Le retour de mars – 1ère partie

Cher journal des émotions,

En ce début d’année 2018, je suis en bonne voie pour être remis sur pied. Coûte que coûte, il me faut aussi éviter de pécher par excès de confiance. Car tant de fois, j’ai pensé avoir sorti la tête de l’eau, puis je me suis retrouvé enfoncé dans le même marasme aussitôt. Cette léthargie que j’ai cru être ma maladie n’était qu’un symptôme. Après un an de déni, je suis enfin prêt à t’écrire cette missive, pièce maîtresse de ma thérapie. 
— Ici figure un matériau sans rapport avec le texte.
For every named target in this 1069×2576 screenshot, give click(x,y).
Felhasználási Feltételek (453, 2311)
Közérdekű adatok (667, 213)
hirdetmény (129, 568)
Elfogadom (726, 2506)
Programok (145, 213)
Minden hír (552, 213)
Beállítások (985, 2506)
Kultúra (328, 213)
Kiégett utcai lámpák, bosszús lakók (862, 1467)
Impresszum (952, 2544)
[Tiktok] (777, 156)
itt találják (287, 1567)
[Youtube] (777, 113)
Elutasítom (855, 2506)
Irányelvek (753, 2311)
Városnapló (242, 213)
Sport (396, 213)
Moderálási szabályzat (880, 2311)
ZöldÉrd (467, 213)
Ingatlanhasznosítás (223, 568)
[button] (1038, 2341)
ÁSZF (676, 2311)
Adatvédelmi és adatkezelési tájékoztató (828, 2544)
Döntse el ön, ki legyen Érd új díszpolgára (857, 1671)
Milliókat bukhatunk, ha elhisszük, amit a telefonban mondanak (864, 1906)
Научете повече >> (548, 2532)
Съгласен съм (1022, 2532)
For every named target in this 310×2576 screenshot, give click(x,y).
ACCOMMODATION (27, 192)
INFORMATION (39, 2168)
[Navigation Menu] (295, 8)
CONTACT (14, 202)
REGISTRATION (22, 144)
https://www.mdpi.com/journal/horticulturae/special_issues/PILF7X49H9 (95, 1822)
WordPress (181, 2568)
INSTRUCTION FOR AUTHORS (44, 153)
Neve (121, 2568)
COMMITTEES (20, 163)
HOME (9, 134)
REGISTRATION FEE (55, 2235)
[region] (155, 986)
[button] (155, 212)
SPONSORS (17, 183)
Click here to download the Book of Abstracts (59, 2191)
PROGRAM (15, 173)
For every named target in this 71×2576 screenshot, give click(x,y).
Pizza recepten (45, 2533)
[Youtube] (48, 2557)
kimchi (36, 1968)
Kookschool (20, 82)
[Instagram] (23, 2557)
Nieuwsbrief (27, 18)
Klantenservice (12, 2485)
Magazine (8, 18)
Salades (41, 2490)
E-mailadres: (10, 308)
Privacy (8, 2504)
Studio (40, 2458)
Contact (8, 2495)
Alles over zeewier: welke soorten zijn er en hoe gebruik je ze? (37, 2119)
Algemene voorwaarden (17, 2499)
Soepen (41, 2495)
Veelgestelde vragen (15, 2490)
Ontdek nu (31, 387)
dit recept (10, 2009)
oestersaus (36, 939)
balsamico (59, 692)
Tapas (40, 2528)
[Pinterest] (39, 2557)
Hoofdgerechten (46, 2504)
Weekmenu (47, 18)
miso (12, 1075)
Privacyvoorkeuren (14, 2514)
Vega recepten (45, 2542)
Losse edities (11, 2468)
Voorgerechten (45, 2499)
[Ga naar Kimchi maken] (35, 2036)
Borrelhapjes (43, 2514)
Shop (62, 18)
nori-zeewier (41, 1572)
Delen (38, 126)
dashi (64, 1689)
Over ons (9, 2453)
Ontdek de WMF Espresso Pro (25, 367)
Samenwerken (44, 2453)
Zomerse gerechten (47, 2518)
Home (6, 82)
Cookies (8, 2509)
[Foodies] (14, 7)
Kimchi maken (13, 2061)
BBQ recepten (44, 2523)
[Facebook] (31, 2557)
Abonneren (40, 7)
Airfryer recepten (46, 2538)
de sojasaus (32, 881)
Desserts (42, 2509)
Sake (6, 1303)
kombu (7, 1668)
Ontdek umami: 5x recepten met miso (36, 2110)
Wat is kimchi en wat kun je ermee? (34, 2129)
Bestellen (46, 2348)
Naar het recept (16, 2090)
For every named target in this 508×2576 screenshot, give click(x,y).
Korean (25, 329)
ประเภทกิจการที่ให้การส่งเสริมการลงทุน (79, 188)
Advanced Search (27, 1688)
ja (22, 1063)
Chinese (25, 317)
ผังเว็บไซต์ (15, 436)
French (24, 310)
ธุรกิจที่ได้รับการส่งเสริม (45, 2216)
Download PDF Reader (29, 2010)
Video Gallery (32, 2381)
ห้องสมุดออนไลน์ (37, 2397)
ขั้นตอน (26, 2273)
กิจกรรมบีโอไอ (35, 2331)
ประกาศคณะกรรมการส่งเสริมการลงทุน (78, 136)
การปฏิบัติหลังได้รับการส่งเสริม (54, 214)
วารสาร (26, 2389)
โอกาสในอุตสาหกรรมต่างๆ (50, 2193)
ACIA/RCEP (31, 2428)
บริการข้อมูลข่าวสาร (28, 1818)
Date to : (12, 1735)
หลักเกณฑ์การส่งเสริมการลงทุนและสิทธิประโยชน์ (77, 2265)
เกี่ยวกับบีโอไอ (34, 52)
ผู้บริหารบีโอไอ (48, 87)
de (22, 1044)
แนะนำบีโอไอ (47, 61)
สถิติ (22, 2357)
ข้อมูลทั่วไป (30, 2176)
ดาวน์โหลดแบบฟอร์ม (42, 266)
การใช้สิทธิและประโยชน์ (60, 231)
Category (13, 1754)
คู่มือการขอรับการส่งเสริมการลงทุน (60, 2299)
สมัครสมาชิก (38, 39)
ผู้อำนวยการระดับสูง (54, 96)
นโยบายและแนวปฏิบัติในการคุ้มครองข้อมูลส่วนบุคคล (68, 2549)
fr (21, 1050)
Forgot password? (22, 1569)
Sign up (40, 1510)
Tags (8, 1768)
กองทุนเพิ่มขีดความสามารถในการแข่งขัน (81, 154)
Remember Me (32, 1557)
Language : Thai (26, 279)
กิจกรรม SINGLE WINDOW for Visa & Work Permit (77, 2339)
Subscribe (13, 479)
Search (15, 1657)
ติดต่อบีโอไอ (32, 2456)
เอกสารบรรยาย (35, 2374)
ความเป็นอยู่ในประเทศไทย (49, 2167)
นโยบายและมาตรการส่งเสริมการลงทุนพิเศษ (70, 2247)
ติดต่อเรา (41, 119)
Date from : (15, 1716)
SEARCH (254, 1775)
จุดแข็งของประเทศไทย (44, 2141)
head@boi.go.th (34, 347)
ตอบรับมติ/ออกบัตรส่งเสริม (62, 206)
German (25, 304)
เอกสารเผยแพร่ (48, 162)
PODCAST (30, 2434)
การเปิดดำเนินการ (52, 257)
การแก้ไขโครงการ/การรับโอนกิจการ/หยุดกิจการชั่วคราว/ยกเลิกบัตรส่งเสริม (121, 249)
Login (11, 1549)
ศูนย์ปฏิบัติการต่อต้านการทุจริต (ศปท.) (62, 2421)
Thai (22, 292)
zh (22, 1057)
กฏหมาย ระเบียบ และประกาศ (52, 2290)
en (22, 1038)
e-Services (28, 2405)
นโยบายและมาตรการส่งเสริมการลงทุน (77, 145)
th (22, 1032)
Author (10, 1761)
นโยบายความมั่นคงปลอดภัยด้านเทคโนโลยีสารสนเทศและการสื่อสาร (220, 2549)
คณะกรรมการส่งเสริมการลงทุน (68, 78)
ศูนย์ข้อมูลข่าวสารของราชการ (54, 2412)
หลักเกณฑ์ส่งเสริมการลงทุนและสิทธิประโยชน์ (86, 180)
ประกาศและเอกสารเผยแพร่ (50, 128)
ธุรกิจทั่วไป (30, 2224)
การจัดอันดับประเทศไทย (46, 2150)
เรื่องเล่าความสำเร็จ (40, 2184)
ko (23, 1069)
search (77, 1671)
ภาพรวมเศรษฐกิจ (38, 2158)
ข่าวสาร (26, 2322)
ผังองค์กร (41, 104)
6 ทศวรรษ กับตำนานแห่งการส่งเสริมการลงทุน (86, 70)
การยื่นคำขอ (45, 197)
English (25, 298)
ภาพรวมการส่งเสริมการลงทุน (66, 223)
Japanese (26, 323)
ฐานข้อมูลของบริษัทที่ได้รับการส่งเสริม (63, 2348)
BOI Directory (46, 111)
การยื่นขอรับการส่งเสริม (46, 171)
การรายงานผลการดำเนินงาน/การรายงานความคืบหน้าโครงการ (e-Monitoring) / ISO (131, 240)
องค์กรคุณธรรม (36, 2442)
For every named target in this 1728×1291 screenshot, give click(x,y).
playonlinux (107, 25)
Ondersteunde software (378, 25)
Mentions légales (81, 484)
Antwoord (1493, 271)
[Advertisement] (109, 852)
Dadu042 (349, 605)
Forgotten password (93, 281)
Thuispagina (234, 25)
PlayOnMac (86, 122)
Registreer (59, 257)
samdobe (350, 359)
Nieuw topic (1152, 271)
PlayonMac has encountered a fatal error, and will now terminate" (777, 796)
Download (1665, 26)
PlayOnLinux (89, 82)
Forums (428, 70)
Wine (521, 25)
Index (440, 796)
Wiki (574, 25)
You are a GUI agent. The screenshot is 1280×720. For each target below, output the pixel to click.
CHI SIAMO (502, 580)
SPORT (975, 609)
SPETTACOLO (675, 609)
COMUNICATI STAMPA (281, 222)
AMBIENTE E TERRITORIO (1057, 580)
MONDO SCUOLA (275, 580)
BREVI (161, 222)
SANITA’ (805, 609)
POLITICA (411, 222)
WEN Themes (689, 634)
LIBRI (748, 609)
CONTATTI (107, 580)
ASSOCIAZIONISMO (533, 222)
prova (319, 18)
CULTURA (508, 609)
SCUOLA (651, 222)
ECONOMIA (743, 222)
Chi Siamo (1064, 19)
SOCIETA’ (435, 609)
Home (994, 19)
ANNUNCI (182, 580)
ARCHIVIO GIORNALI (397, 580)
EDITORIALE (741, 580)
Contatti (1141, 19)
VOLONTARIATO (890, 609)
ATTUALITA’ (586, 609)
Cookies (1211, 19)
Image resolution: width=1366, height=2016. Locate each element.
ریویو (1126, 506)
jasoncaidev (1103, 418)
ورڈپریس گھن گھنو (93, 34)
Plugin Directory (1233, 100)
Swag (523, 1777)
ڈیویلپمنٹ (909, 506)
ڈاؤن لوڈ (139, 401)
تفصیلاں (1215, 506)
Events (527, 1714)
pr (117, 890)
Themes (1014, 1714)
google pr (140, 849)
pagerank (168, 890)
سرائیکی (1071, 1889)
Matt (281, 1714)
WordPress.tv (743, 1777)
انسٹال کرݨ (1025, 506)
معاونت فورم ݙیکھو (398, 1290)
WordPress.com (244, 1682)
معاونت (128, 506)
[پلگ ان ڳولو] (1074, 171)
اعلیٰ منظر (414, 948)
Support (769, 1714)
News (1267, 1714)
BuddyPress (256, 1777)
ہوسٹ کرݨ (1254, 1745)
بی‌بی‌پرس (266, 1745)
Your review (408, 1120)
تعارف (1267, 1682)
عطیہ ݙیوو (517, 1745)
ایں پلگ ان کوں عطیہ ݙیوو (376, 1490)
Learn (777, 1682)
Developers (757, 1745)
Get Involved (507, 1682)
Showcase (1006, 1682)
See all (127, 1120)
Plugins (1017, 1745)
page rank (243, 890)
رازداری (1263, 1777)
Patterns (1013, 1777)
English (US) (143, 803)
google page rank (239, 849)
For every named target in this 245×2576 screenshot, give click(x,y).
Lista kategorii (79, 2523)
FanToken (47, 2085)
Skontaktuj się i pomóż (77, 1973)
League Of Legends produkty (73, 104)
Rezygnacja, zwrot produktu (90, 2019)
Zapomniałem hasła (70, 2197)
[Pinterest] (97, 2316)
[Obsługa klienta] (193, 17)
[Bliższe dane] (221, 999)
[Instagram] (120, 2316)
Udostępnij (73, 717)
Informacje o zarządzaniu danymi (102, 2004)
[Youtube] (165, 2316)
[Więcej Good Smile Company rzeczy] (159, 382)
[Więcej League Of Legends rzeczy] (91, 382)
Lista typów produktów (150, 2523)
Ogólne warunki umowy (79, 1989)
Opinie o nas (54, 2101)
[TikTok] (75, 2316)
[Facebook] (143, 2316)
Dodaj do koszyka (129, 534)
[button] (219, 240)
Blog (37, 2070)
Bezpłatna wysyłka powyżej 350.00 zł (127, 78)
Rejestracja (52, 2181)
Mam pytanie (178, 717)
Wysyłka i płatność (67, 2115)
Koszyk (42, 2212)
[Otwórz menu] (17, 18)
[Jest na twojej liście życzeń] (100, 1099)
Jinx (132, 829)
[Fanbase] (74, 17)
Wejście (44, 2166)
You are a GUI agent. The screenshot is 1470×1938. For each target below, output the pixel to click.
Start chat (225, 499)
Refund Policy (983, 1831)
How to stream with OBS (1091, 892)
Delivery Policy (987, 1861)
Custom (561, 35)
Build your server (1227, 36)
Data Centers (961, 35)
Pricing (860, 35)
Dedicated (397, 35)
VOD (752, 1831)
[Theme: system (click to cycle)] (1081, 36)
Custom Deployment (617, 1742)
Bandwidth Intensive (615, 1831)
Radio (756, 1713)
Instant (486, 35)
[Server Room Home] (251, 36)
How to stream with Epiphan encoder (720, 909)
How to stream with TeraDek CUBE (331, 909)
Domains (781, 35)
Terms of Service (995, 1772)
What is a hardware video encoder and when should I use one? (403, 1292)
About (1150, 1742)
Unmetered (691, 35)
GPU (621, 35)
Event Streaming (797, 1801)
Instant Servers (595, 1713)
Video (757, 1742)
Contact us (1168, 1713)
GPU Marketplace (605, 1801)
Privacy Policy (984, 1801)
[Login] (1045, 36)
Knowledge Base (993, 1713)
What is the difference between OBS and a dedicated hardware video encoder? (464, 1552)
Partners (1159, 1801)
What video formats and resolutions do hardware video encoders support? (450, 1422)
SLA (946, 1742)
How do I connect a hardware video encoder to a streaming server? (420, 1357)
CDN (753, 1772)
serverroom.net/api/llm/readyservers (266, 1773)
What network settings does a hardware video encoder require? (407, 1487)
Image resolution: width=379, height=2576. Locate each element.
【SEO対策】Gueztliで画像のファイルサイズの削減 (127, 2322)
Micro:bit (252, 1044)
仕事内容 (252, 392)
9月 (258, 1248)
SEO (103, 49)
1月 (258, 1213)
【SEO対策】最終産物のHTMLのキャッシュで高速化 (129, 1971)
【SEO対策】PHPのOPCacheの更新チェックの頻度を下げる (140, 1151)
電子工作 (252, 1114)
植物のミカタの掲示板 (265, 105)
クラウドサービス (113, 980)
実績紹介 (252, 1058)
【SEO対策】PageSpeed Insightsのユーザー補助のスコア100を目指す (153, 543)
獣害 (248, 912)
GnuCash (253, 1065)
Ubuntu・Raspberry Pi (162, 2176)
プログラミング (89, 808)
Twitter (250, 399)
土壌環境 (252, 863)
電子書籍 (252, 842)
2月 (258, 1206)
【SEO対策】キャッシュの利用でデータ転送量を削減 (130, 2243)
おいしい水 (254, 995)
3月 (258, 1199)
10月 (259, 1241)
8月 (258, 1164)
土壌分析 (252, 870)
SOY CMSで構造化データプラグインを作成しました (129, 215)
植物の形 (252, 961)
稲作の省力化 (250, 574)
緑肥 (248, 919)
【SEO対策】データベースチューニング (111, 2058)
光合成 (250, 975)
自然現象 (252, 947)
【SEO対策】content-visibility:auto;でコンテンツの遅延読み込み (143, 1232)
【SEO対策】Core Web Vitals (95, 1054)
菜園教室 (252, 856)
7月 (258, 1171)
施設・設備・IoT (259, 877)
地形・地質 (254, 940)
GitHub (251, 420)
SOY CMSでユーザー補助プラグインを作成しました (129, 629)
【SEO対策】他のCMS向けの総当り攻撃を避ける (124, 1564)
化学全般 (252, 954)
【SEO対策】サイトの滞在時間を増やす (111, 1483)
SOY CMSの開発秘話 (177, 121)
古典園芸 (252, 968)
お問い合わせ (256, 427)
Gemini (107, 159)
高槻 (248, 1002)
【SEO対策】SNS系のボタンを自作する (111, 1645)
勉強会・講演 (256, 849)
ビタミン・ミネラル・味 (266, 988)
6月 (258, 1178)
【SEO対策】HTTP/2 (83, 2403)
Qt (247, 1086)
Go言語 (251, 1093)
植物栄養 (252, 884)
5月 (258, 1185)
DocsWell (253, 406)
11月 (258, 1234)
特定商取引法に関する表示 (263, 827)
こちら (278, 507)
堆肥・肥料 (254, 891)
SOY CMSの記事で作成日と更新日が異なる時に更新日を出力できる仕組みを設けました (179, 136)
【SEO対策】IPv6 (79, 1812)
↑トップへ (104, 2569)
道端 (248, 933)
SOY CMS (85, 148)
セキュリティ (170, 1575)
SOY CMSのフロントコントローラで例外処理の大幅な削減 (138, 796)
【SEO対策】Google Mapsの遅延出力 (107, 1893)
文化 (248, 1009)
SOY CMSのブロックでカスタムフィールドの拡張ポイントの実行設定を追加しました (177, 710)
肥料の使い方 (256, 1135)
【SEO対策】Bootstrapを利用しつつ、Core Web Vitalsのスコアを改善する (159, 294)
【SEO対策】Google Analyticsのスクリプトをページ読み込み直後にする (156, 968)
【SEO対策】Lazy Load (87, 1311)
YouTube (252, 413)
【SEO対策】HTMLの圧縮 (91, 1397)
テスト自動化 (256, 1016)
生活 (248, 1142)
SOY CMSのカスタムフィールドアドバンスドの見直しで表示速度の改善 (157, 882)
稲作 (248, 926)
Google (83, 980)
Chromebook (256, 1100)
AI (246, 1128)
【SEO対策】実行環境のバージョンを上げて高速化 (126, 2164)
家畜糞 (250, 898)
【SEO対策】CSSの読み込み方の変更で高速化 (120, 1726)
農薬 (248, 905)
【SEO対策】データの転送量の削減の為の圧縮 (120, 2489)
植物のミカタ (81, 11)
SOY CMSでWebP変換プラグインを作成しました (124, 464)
2017, aura donc été une année de coma intellectuel et artistique en ce qui me concerne. Mes tentatives d’en sortir sans m’attaquer aux racines de mes maux, ont produits des textes parfois apaisants. Je t’en ai fait parvenir certains, j’en ai gardé d’autres pour moi. Même si je sais qu’il peut être fatal de confondre symptômes et maladie, je me suis laissé happer par cet état léthargique trop longtemps. Il allait pourtant de soi que ce déni ne me mènerait qu’à ma perte. À tort, j’ai parfois cru avoir fait face par la pensée aux maux qui m’ont ébranlé. La réalité c’est que ma physionomie d’auteur exige que je mette noir sur blanc des mots dessus. Mon attitude fut celle d’un patient qui croit pouvoir faire l’impasse sur un traitement clairement prescrit.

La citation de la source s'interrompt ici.